→ **Source text**
☆ ☆ ☆ ☆

Cross-Channel Traffic

page 38

Cross-Channel Traffic.

A feature of the past summer's passenger business was the very large number of travellers handled between English and Continental points. The Southern and London and North Eastern are the two Home railways most greatly interested in Continental travel, and by the routes of both of these lines record numbers of people have been carried to and from the mainland of Europe.

A Railway-Owned Cross Channel Steamer. The ss. “Isle of Thanet” one of the Southern Railway Fleet.

A Railway-Owned Cross Channel Steamer.
The ss. “Isle of Thanet” one of the Southern Railway Fleet.

To meet the needs of growing business new steamships have been put into service between England and the Continent. One recent addition was the oil-fired steamer “Cote d'Azur,” placed in the Calais-Dover service. This vessel has accommodation for 1,400 passengers, and is a very fast and seaworthy boat. The Southern Railway, too, have struck a new note by introducing into their Continental steamship services a vessel specially designed for the movement of motor cars. This is an excellent example of the manner in which the Home railways are tackling changed conditions brought about by the growth of automobile travel.

☆ ☆ ☆ ☆

→ **Extracted information**
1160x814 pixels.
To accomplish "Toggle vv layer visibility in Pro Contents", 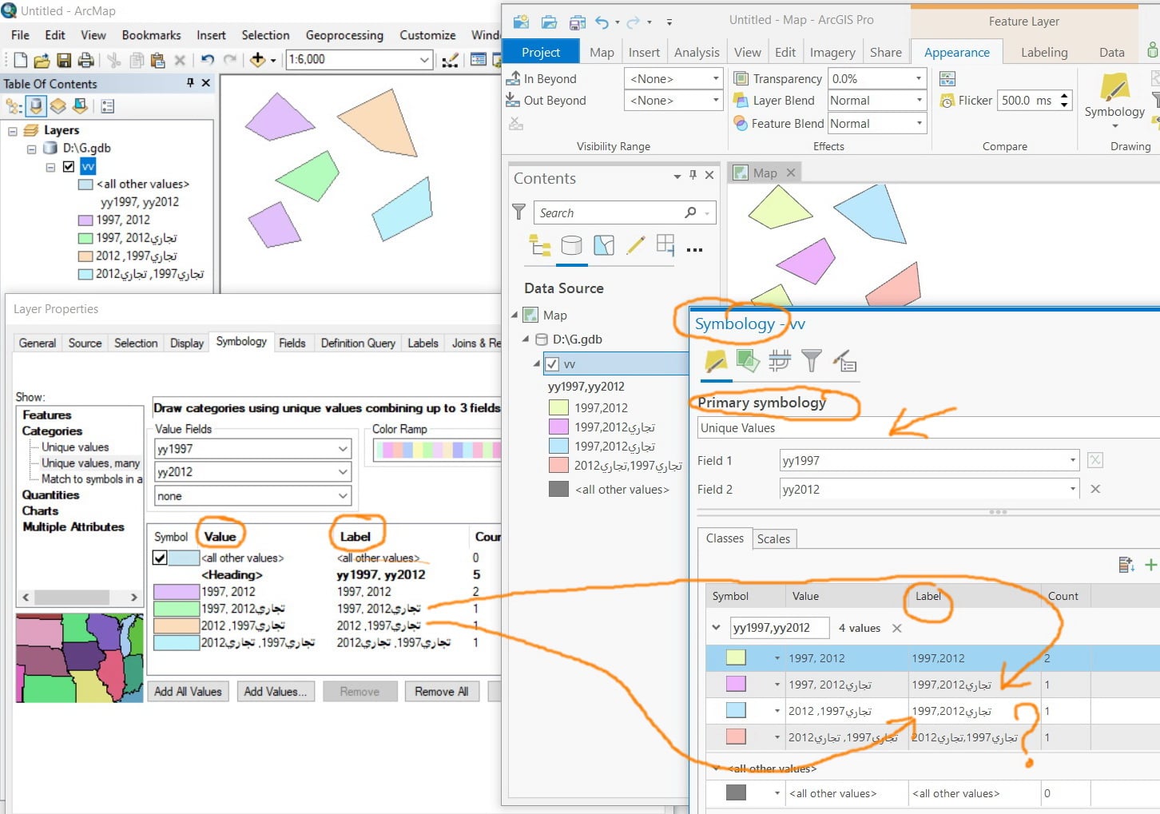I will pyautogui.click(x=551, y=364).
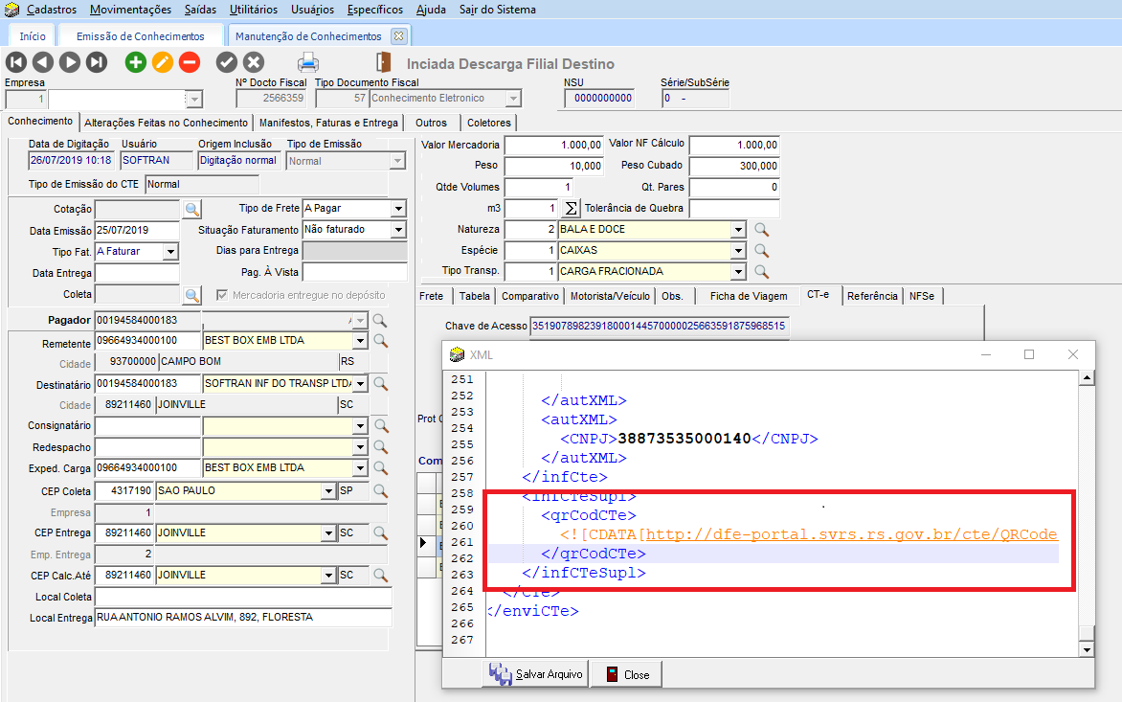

☆ ☆ ☆ ☆

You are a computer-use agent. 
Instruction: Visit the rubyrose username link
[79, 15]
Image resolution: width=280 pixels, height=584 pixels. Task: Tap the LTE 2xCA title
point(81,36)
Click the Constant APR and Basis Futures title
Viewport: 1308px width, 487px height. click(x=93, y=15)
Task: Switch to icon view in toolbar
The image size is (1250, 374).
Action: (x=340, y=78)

☆ ☆ ☆ ☆

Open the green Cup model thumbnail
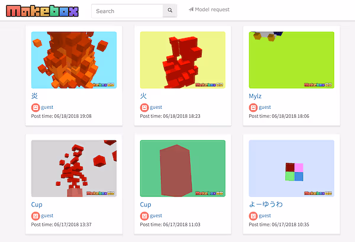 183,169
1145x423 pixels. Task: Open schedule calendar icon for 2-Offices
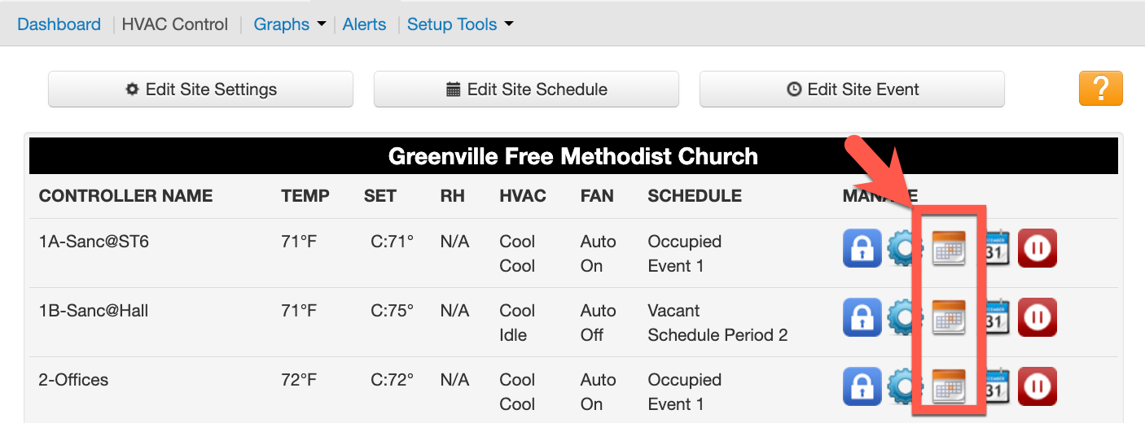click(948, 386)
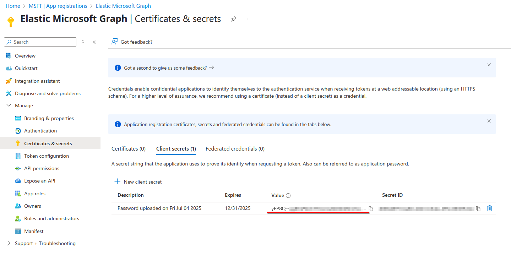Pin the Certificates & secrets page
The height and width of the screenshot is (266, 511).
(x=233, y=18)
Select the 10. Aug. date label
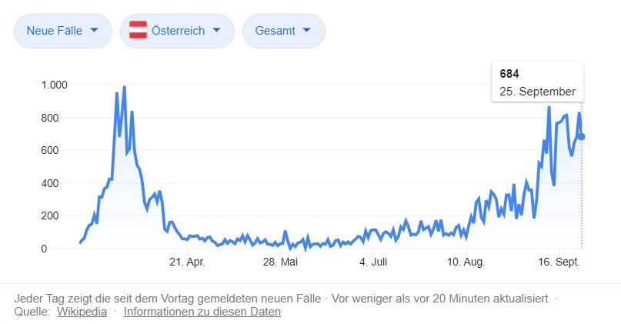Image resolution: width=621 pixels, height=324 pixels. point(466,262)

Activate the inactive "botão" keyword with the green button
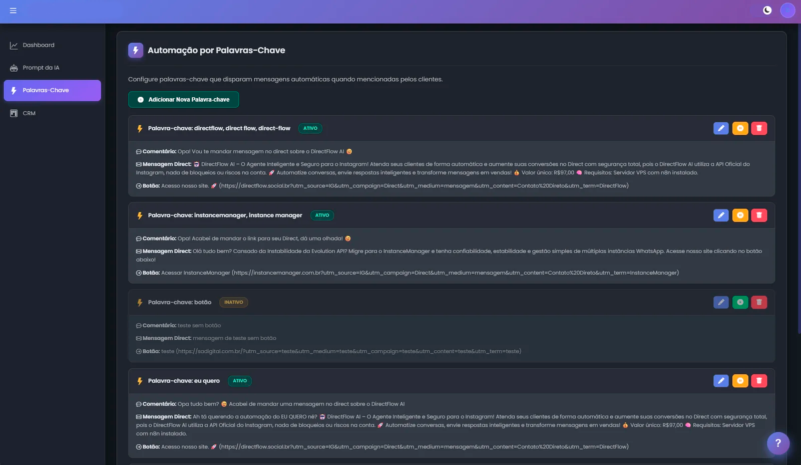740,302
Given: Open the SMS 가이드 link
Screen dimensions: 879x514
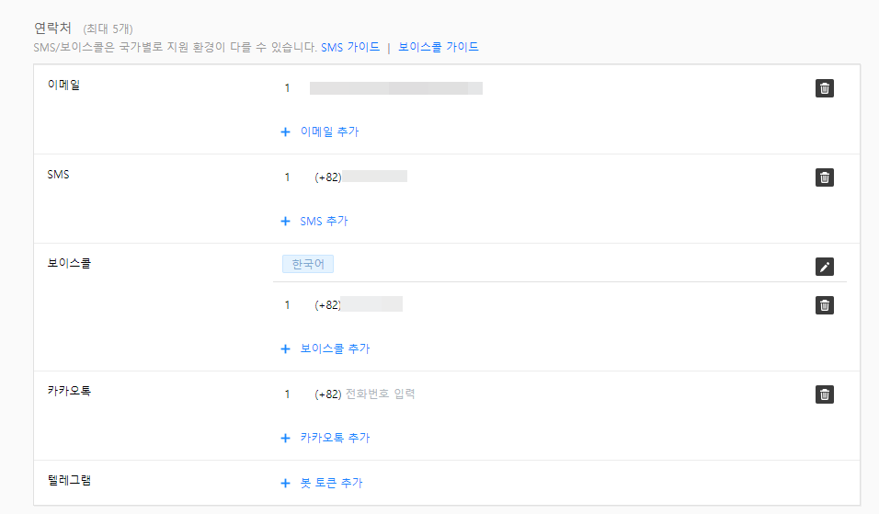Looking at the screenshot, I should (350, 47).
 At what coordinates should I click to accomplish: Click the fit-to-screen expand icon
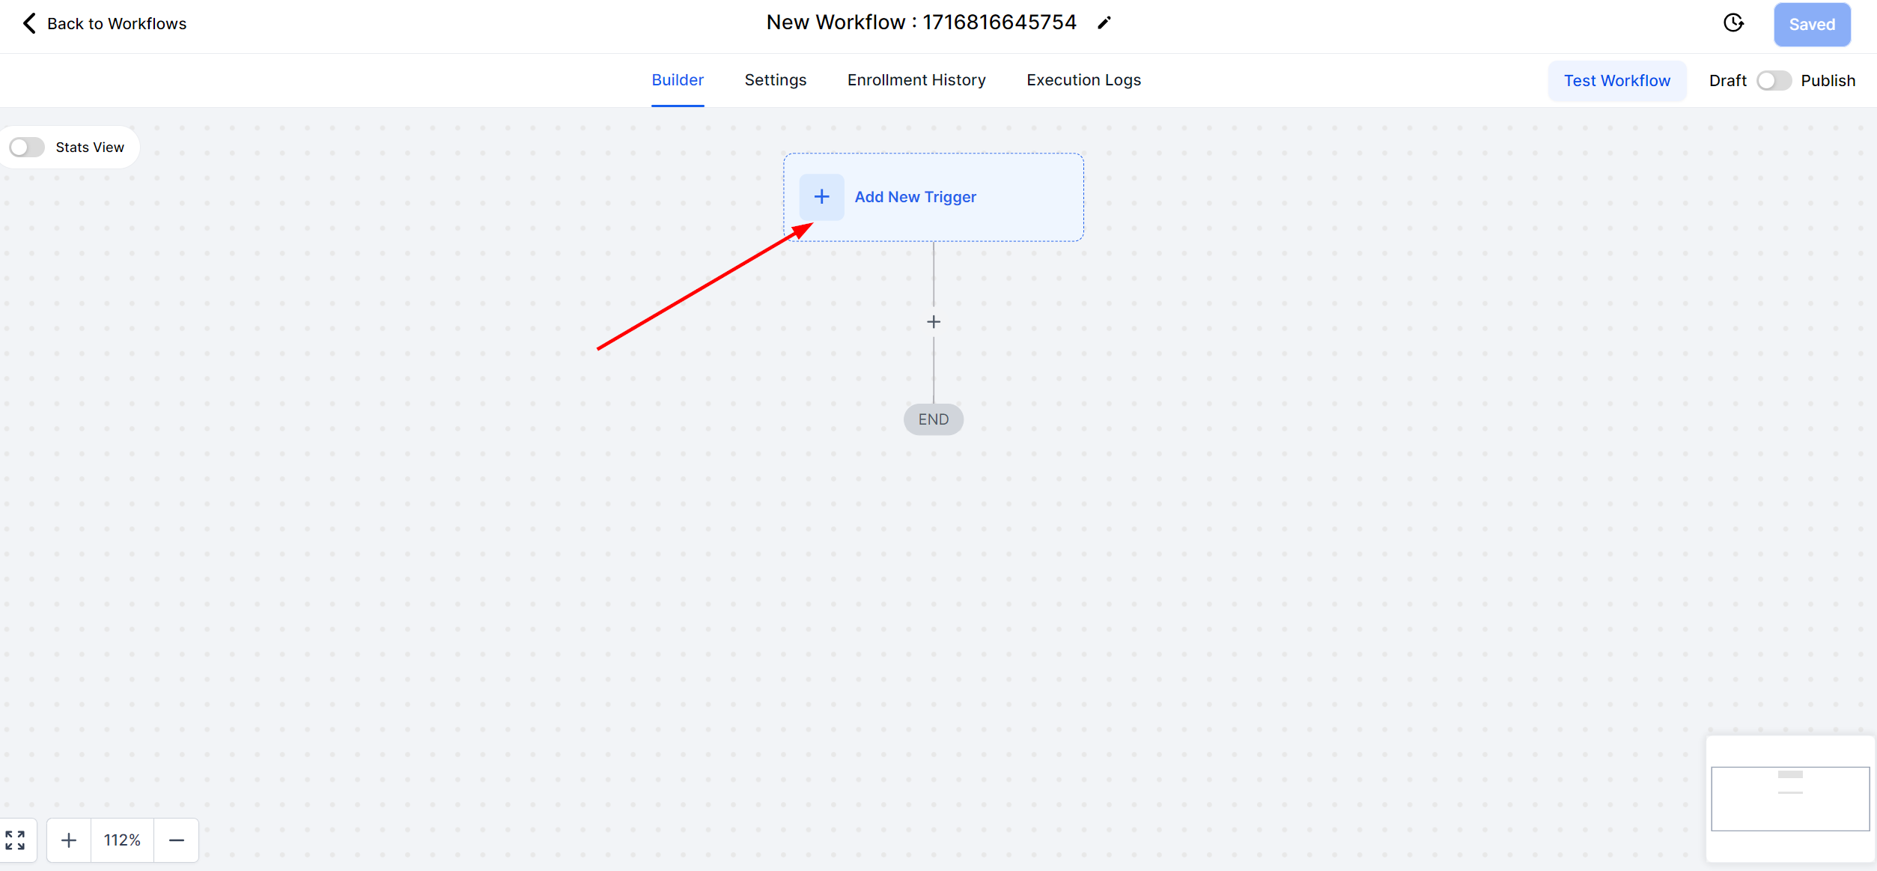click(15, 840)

☆ ☆ ☆ ☆

→ **What to do**
1: In the cross-channel traffic article, how many passengers can the "Cote d'Azur" accommodate?
2: Write the paragraph that would come next in the cross-channel traffic article.

→ **Replies**
1: 1,400 passengers.

2:
Both the Southern Railway of England and the Northern Railway of France are interested in the Calais-Dover sailings, and through these steamship services the railways secure much valuable passenger business. From and to Calais there are through train connections with all corners of Europe, except Holland, owing to her geographical situation, and Spain, on whose frontier a break of track gauge occurs. For Paris there are three through trains daily in each direction, and for Brussels two through trains daily. Calais is the western terminal of the Nord Express (Berlin, Warsaw and Riga); the Rome Express; the Orient Express (Prague, Vienna, Budapest and Buka-rest); the Simplon-Orient Express (Milan, Belgrade, Sofia and Constantinople); and other world-famed longdistance trains.